Put those two facts together and you get a tidy recon tool: ask a question, get the contents of restricted files back as copyable text, and skip much of the audit trail. The AI assistant becomes the mechanism that both defeats the permission and dampens the alarm.
What this is and is not
It is worth being precise, because this incident is easy to over-claim.
This is not a remote code execution bug, and it is not a prompt-injection attack where hidden instructions in a document hijack the model. The user is asking Copilot to do something on purpose. The failure is one of authorization: the assistant is willing to surface content that the access model said this user should not be able to take, and it does so through a channel - chat text - that the access model never thought to lock down.
It also requires a prerequisite that matters. To use Copilot for Microsoft 365, an attacker has to be able to sign in as a licensed user. As the Office 365 for IT Pros write-up stressed, "before an attacker can use Copilot for Microsoft 365, they must be able to sign into a licensed user's account." This is a privilege-and-exposure problem, not a way for an anonymous stranger on the internet to read your SharePoint.

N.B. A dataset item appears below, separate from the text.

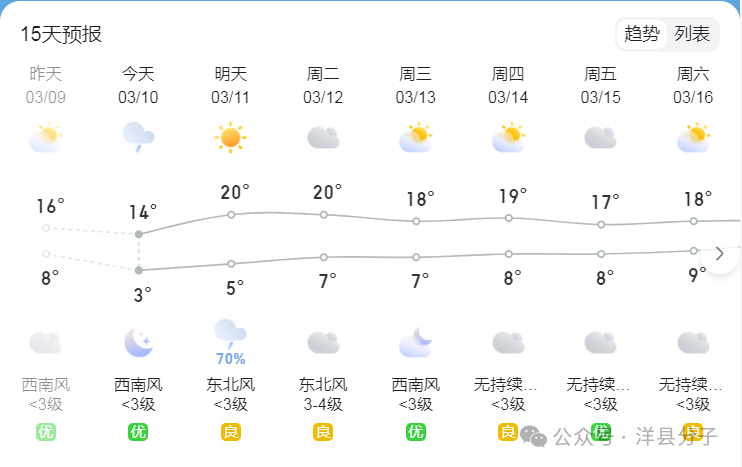Click the partly sunny icon for 03/09
Screen dimensions: 742x467
(x=45, y=138)
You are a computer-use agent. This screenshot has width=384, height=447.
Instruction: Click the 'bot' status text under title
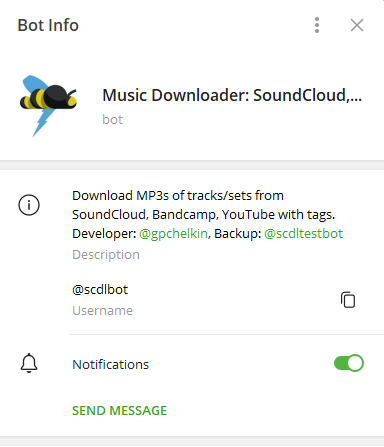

The realistic threat models are an insider, a compromised account, or an over-permissioned employee who can now strip-mine restricted content with a chatbot.

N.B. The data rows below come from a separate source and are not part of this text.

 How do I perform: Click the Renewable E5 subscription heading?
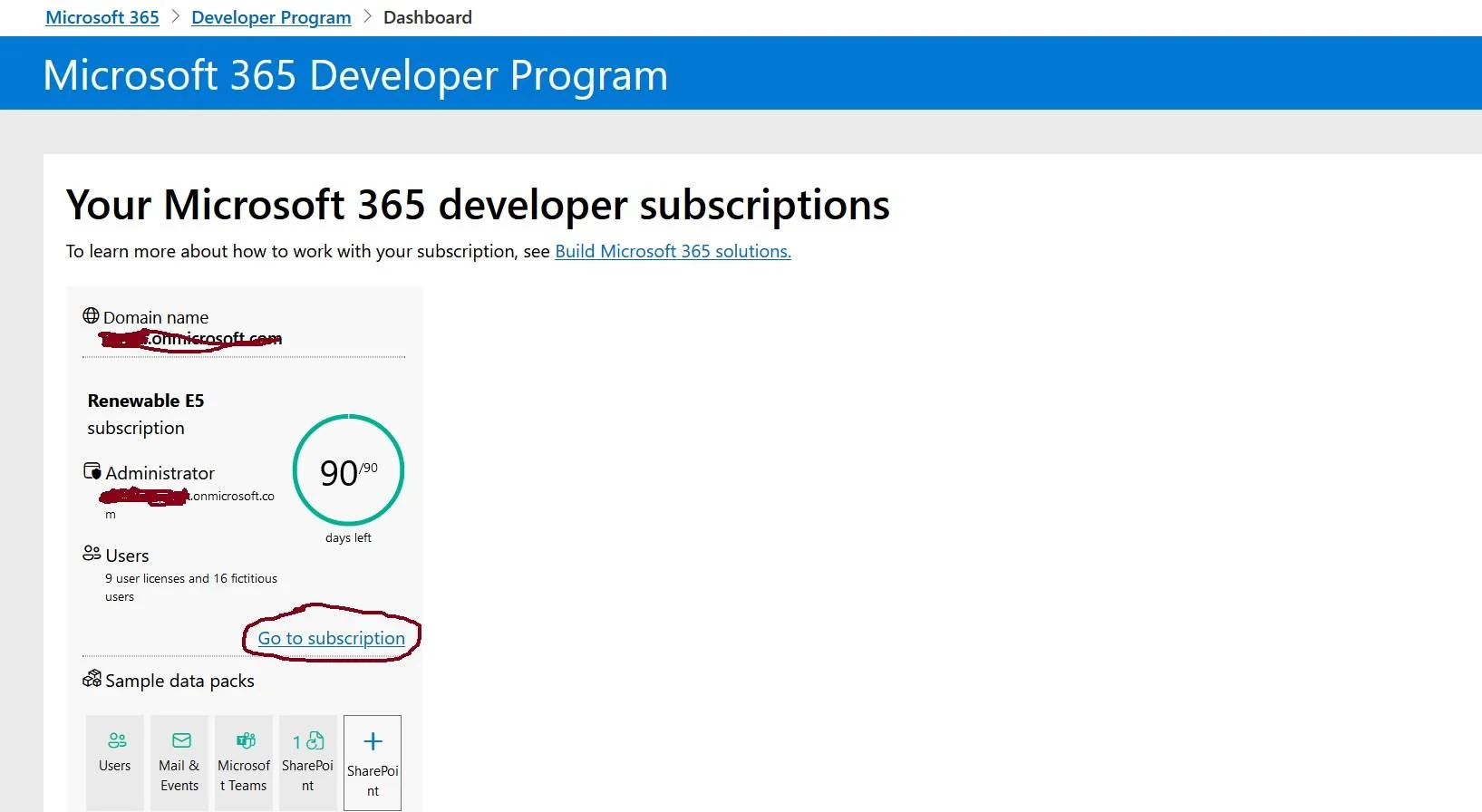click(146, 414)
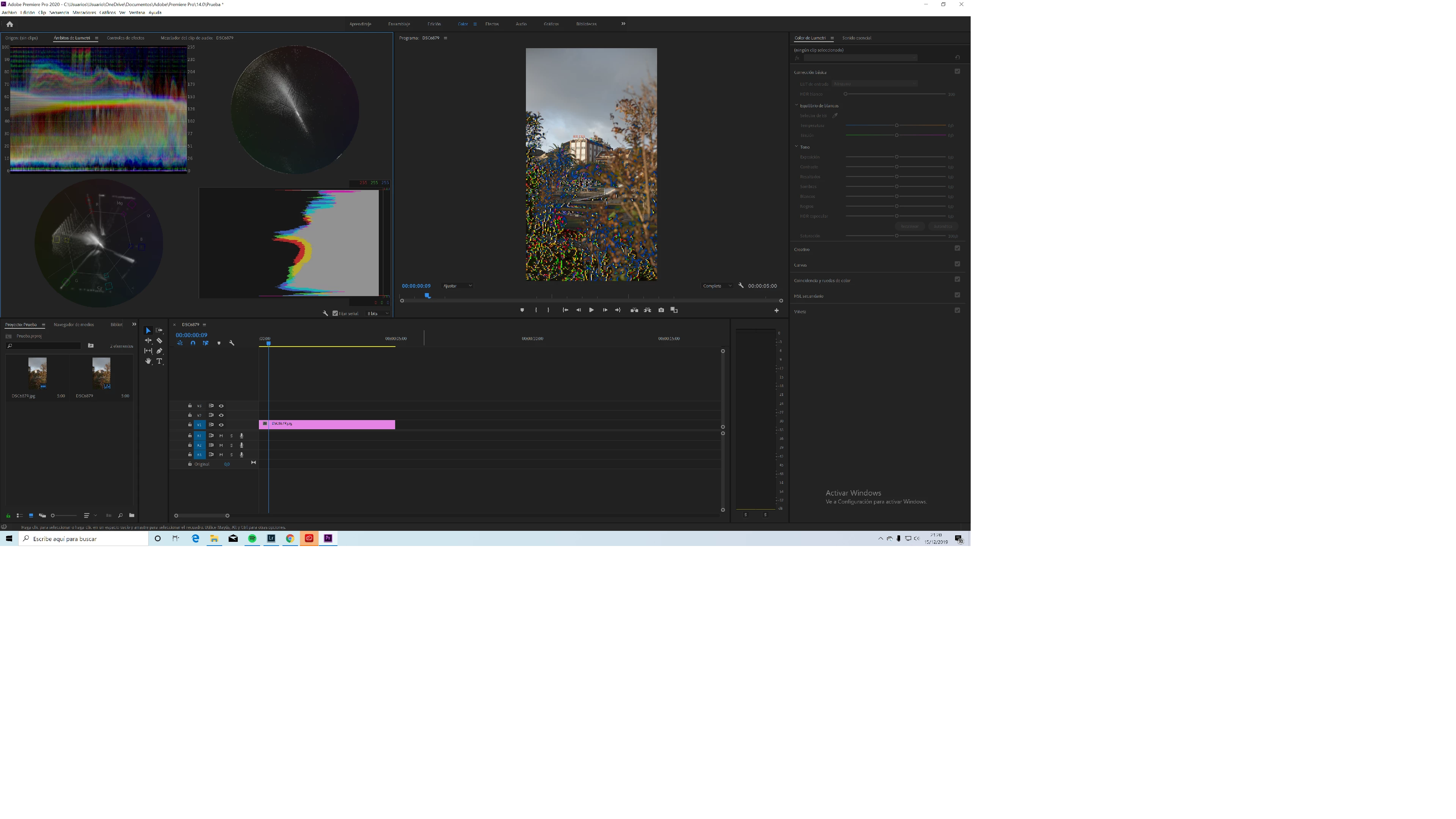Screen dimensions: 1456x819
Task: Toggle the Fijar señal checkbox
Action: coord(335,313)
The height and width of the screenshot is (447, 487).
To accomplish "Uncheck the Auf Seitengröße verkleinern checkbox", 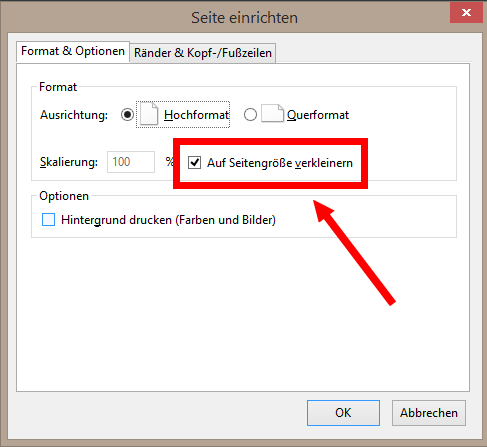I will pyautogui.click(x=194, y=163).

And, importantly, there is no named victim and no confirmed breach attached to this disclosure. This is documented red-team research demonstrating a hazard, not a reported theft. Microsoft's position, as relayed in the coverage, is that Copilot only returns content the signed-in user already has permissions to, and that the answer is correct configuration - sensitivity labels, data loss prevention policies for Copilot, and Restricted Content Discovery. That is technically accurate. The problem is that it sidesteps the gap between what the access model intended (you may look, you may not take) and what actually happened (you took, via the assistant, and the log barely noticed).
Why it matters
Restricted View encodes an assumption: that there is a meaningful difference between letting a human read something on screen and letting them copy it. That assumption was already shaky in a world with screenshots and OCR. Drop a tireless assistant into the same site - one whose entire job is to read documents and re-emit their contents as clean, copyable text - and the assumption stops holding at all.

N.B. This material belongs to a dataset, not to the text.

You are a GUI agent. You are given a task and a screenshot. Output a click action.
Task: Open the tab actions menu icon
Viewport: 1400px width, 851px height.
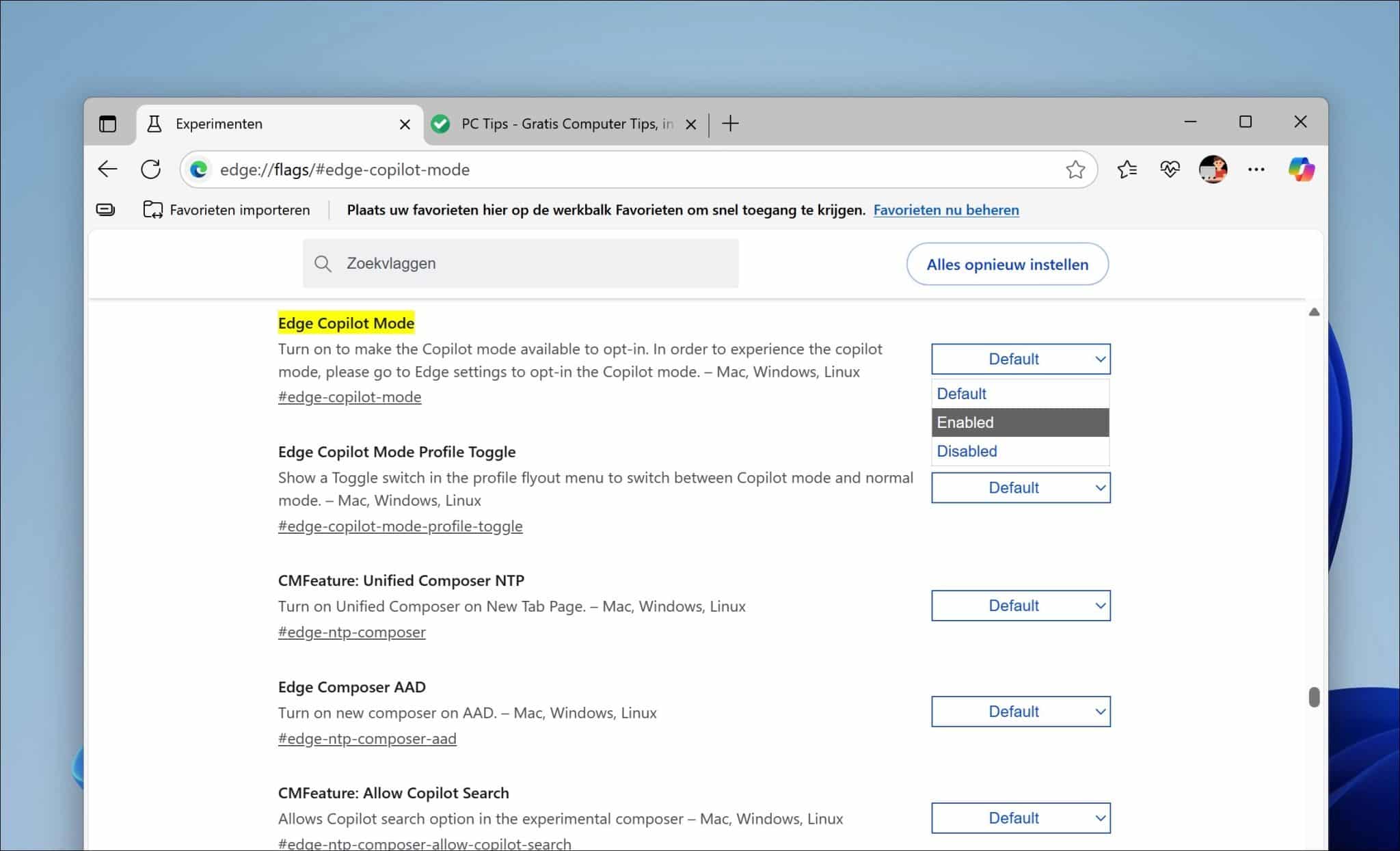(108, 123)
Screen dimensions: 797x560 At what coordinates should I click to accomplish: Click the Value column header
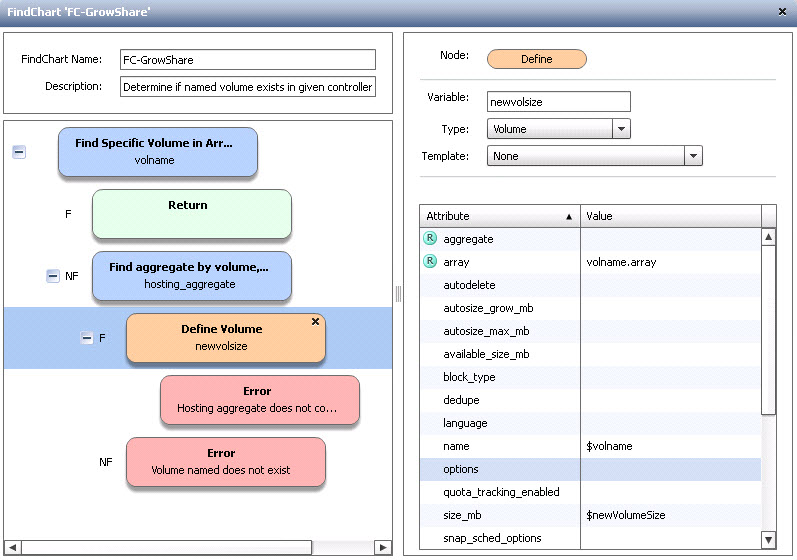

The lesson is not "turn off Copilot." It is that a control designed for the threat model "a person clicking around the UI" does not automatically survive contact with an AI agent that reads everything in scope and reformats it on request. If your data security plan depends on Restricted View as a hard boundary, an AI assistant with the same permissions as the user is a way around it. As Pen Test Partners concluded, Restricted View "can not be relied on to secure data against motivated attackers." Sensitive files - especially the spreadsheet of passwords that should not exist - need an access decision, not a viewing restriction layered on top of broad access. [1]
The other lesson is about visibility. An AI assistant that can read protected content while generating less audit telemetry than a manual file open is a gift to anyone who has already gotten inside. Detection and logging built for human browsing behavior may simply not see the assistant doing the same reconnaissance faster and quieter.
[1] The recurring theme of agentic SharePoint disclosures is that the AI keeps inheriting the user's full reach and then making it trivially easy to exercise. The convenience and the hazard are the same feature viewed from two sides of the access boundary.